Problem Areas and Strategies in a Cognitive Exercise Program
Problem Areas and Strategies in a Cognitive Exercise Program
Visual and organizational problems.Patients are recording information on pieces of paper divided into numbered boxes. For instance, if they are to do four sets of 15 bicep curls, there is a box for each set where they record their heart rate and perceived effort on the Borgs scale. To help with visual and/or organizational problems, the therapists have designed simplified forms with larger boxes and fewer exercises on each page.
Difficulty with memory.
If patients have problems learning the techniques for the upper arm or squatting exercises, they are given stick drawings or photos of themselves doing the exercises as memory cues. They may use checklists to help them remember the steps to use a piece of equipment safely or calculate the weight bars for resistance equipment.
Distractibility.
If clients have difficulty exercising while other activities are going on around them, the therapists may have them exercise in a quieter area.
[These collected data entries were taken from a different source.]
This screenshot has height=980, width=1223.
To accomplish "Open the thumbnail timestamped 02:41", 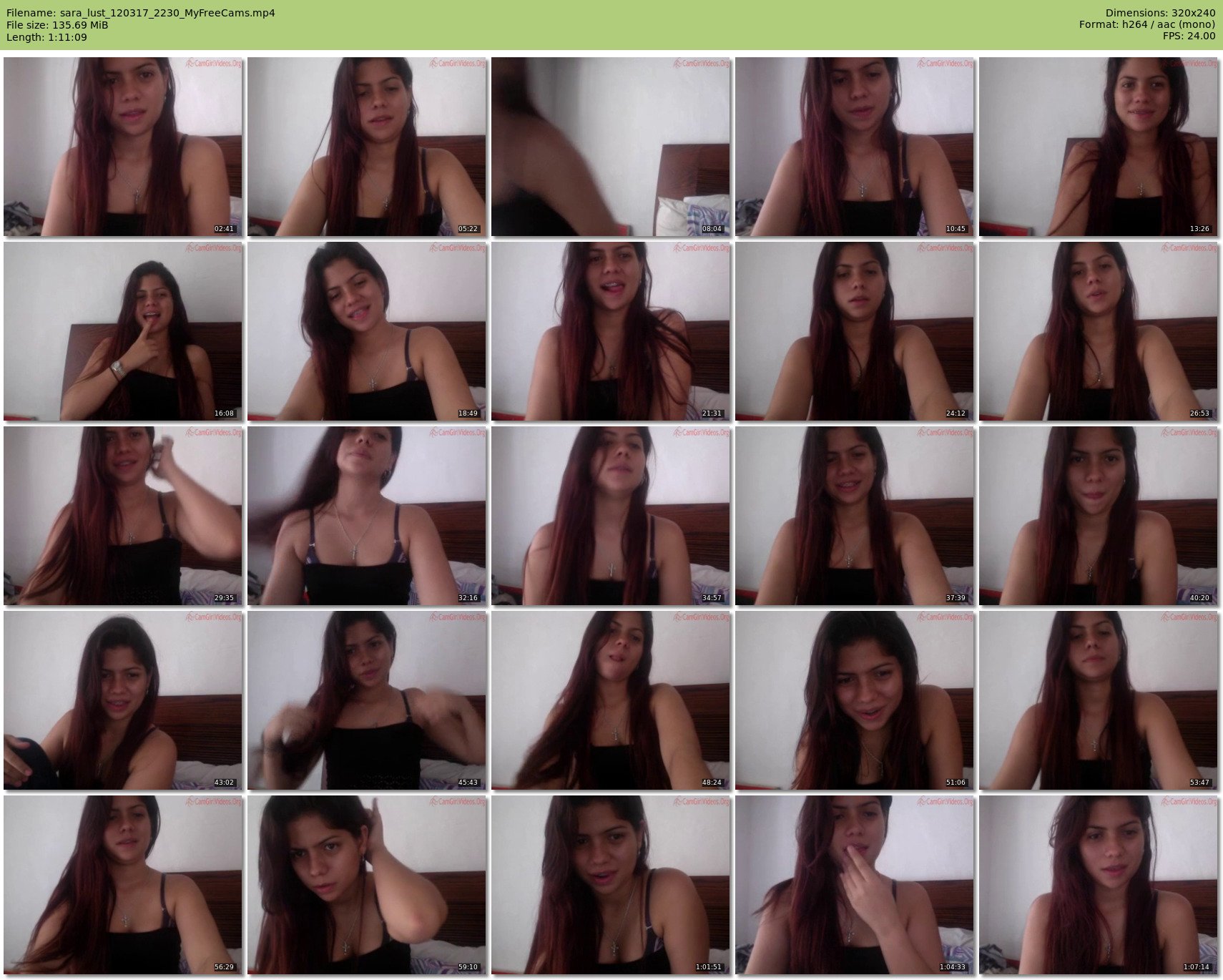I will tap(122, 147).
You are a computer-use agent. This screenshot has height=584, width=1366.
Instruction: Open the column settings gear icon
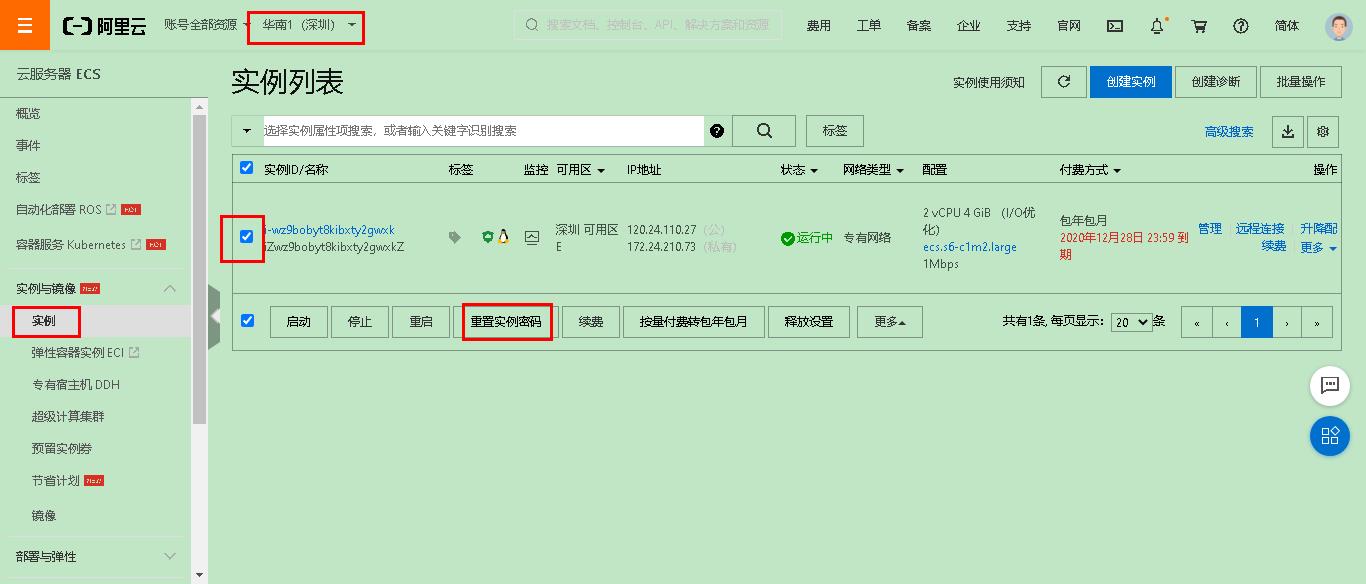1322,131
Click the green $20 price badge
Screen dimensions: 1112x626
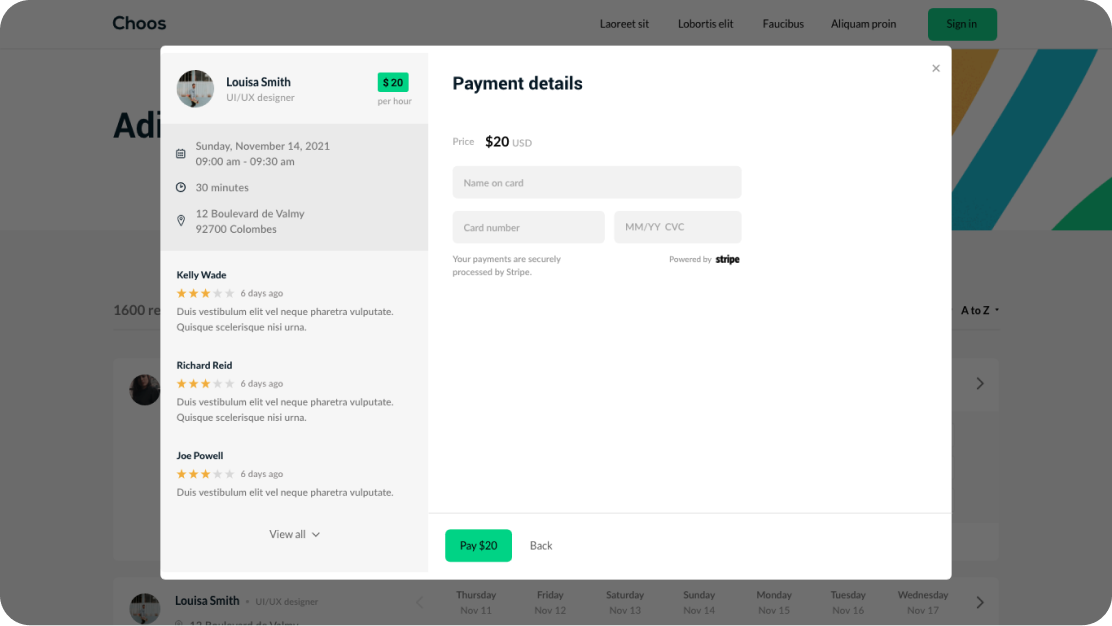point(393,83)
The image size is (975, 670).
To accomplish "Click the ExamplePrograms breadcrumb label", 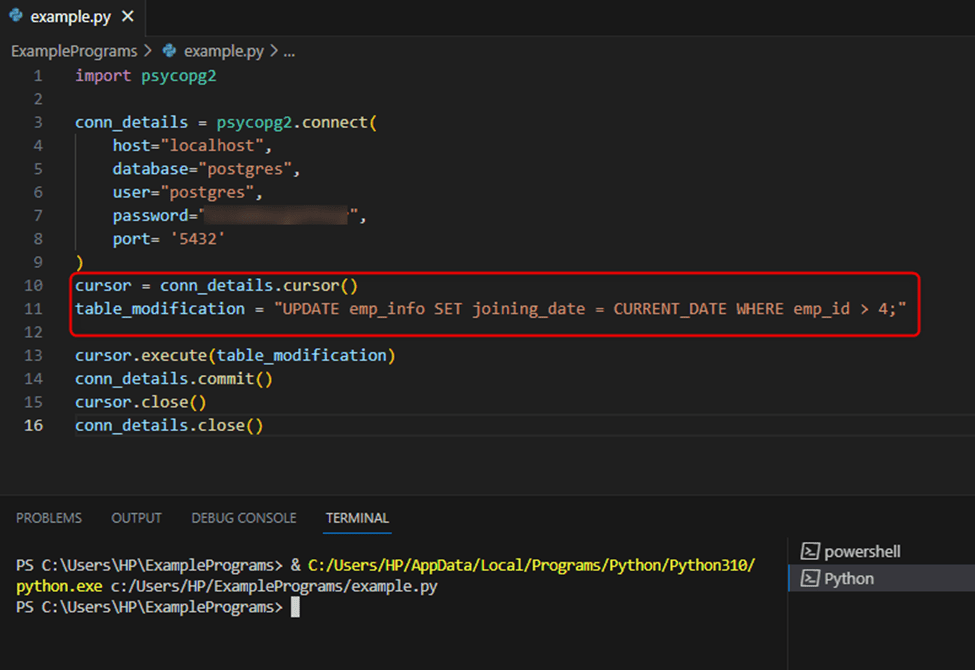I will pyautogui.click(x=73, y=51).
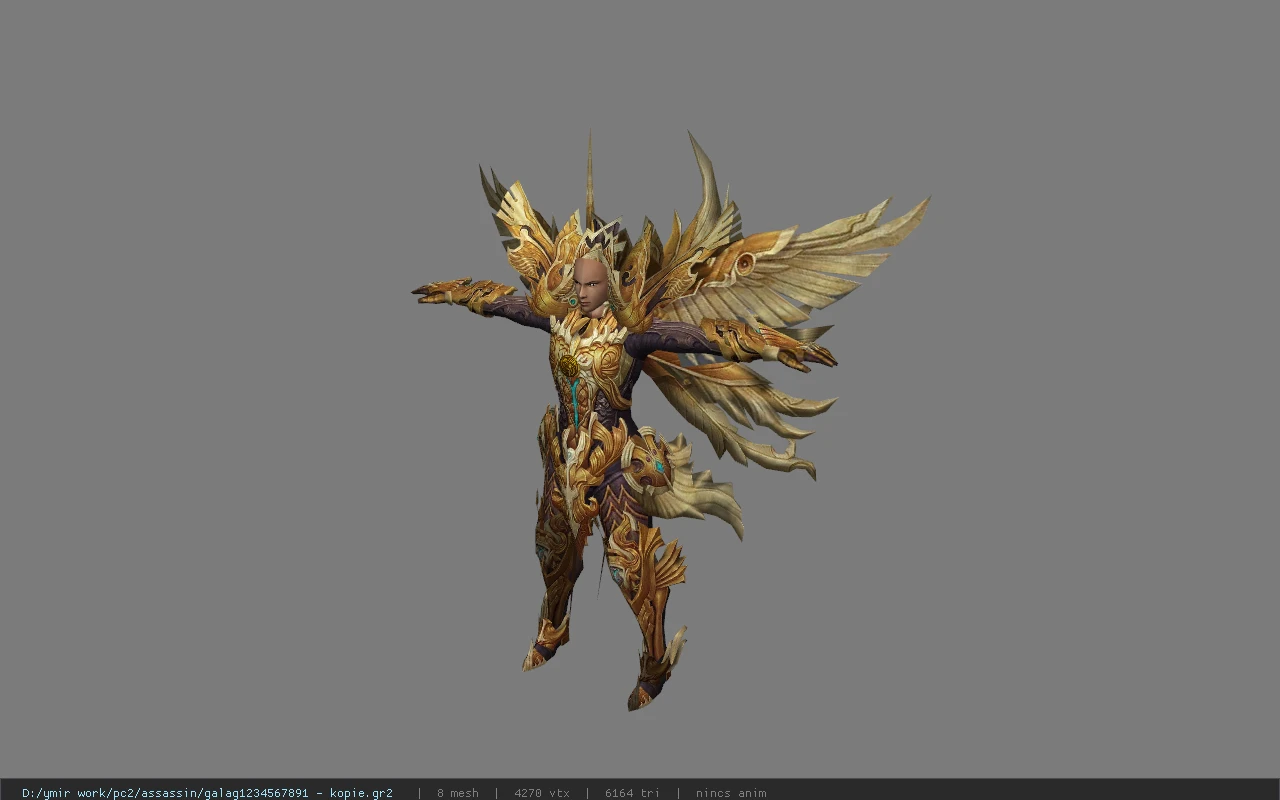Click the round golden chest emblem
This screenshot has height=800, width=1280.
click(568, 365)
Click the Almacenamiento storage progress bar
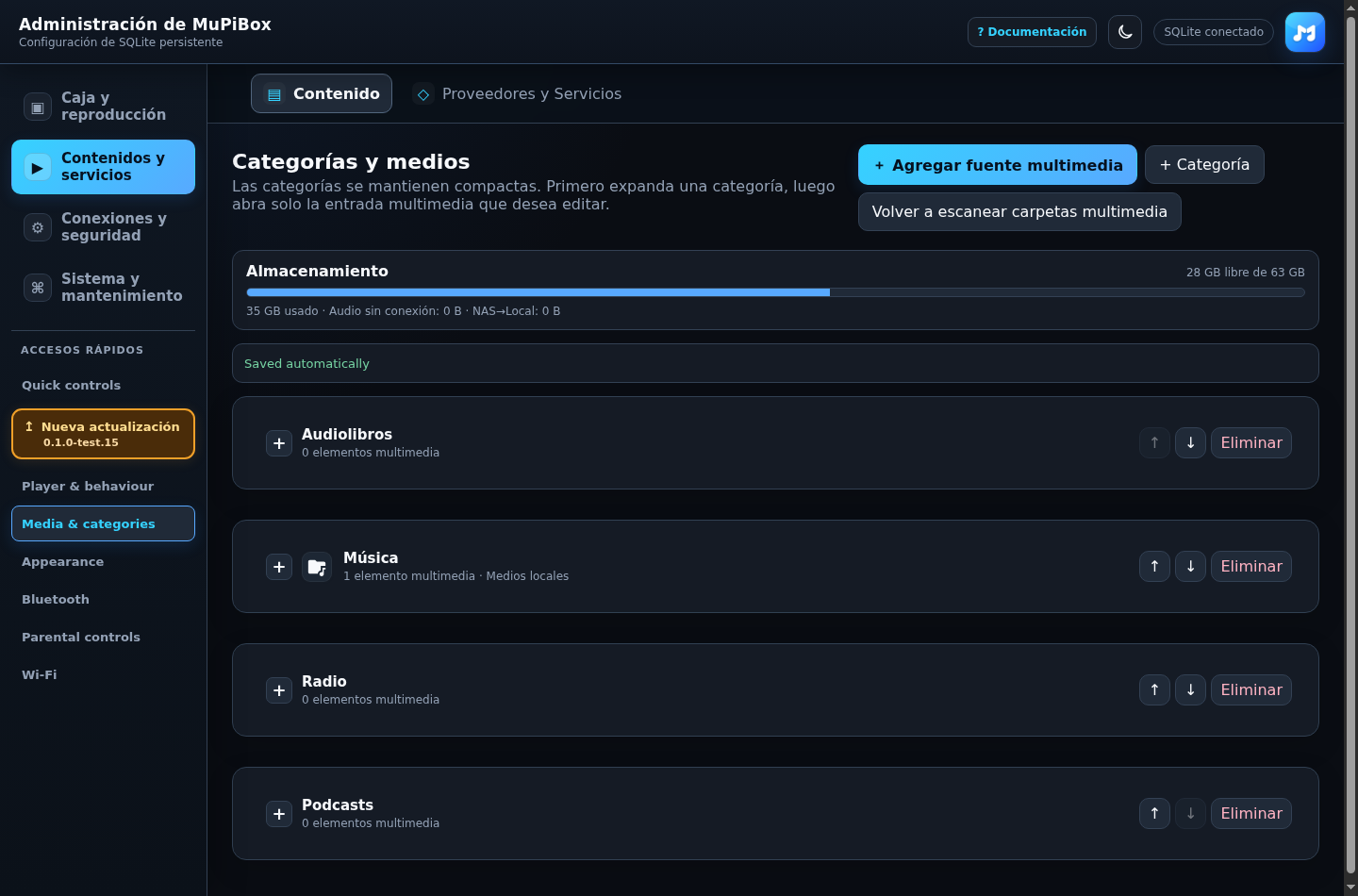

For some, it helps merely to move them closer to a clock so they can take their pulse more accurately without distractions. Clients who are easily distracted are encouraged to talk quietly to themselves, which helps them keep their attention on their tasks.
Difficulty in persistence.
Clients who have problem finishing the exercises or remembering the techniques may be paired with a buddy. The two encourage and help each other. Eventually, clients learn to do the exercises alone.